Cultures of Conflict Resolution in Early Modern Europe

Cultures of Conflict Resolution in Early Modern Europe
Author: Stephen Cummins
Publisher: Taylor & Francis
Total Pages: 304
Release: 2017-05-15
Genre: History
ISBN: 1134802641

Download Cultures of Conflict Resolution in Early Modern Europe Book in PDF, ePub and Kindle

Disputes, discord and reconciliation were fundamental parts of the fabric of communal living in early modern Europe. This edited volume presents essays on the cultural codes of conflict and its resolution in this period under three broad themes: peacemaking as practice; the nature of mediation and arbitration; and the role of criminal law in conflicts. Through an exploration of conflict and peacemaking, this volume provides innovative accounts of state formation, community and religion in the early modern period.

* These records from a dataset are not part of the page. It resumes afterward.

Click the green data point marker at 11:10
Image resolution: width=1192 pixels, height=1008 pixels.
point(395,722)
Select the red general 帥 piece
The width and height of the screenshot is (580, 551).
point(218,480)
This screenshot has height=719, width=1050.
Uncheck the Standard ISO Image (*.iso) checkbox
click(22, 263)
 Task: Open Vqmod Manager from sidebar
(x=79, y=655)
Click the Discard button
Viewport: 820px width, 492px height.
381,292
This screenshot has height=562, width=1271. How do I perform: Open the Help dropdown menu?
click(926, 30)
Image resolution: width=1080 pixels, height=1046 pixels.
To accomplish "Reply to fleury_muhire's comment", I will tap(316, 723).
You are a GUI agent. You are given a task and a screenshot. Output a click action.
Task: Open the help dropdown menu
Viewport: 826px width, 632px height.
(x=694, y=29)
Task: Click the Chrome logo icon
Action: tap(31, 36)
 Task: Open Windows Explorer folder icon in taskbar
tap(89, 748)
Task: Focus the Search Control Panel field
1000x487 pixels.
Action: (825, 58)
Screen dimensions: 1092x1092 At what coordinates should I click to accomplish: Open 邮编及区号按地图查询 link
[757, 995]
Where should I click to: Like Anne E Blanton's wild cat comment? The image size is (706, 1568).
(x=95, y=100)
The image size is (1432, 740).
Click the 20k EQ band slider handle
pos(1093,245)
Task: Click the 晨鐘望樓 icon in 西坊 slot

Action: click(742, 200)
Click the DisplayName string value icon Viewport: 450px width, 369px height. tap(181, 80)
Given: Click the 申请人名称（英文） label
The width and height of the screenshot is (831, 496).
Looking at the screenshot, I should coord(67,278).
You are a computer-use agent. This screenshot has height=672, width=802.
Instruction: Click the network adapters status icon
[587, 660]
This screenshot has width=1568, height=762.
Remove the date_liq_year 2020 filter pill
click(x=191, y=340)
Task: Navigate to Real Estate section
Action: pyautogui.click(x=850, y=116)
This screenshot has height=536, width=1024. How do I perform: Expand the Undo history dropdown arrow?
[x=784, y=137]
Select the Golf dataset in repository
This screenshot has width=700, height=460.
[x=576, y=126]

Germany and the French Wars of Religion, 1560-1572

Germany and the French Wars of Religion, 1560-1572
Author: Jonas van Tol
Publisher: BRILL
Total Pages: 286
Release: 2018-11-05
Genre: Philosophy
ISBN: 9004330720

Download Germany and the French Wars of Religion, 1560-1572 Book in PDF, ePub and Kindle

Germany and the French Wars of Religion, 1560-1572 explores how the first decade of the religious wars in France was interpreted by German Protestants and why they felt compelled to intervene.


Dignified Retreat

Dignified Retreat
Author: Robert A. Schneider
Publisher: Oxford University Press, USA
Total Pages: 373
Release: 2019
Genre: History
ISBN: 019882632X

Download Dignified Retreat Book in PDF, ePub and Kindle

A panoramic study of the vibrant literary and intellectual culture that emerged in seventeenth-century France, drawing on the writings of over 100 men and women of letters, 'the generation of 1630', to understand the rise and refinement of the French language and the development of the literary culture of French classicism.